# EXTRACTED ENTRIES:
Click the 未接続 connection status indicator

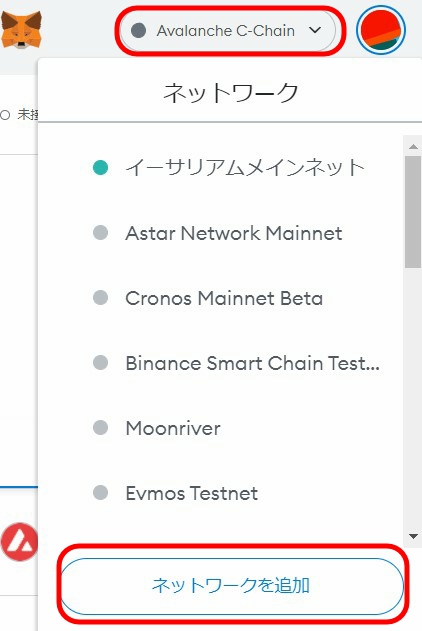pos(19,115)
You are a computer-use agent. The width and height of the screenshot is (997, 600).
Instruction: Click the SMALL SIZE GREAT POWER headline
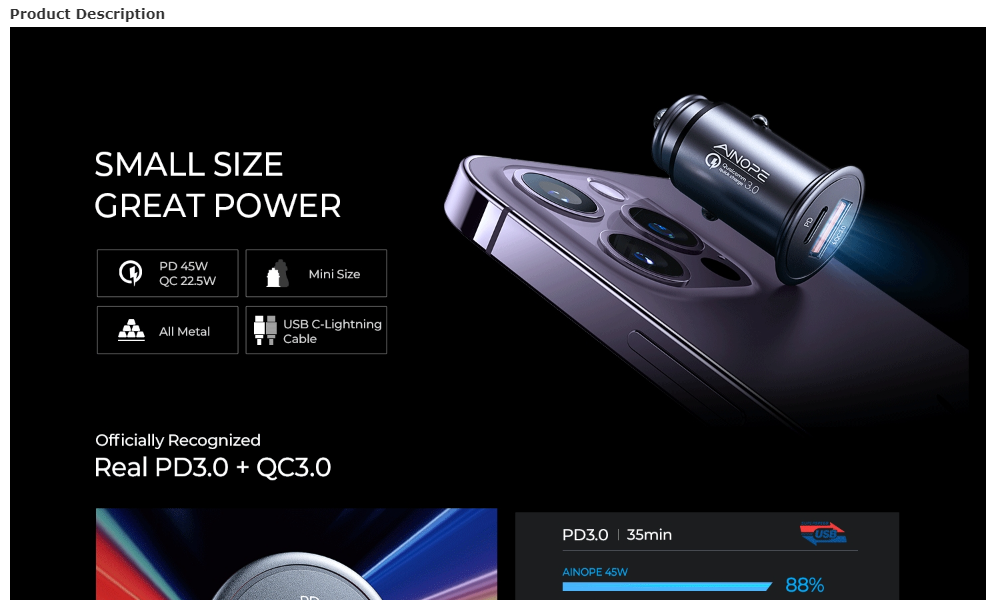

==

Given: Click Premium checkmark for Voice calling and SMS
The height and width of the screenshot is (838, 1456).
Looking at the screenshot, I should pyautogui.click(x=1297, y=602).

# DESCRIPTION OF THE TASK:
Rewrite only the records that begin at the line containing "Given: Click Premium" and stop after the line containing "Looking at the". In those lines, change "Premium" to "Standard" and keep everything else the same.

# CORRECT RESULT:
Given: Click Standard checkmark for Voice calling and SMS
The height and width of the screenshot is (838, 1456).
Looking at the screenshot, I should pyautogui.click(x=1297, y=602).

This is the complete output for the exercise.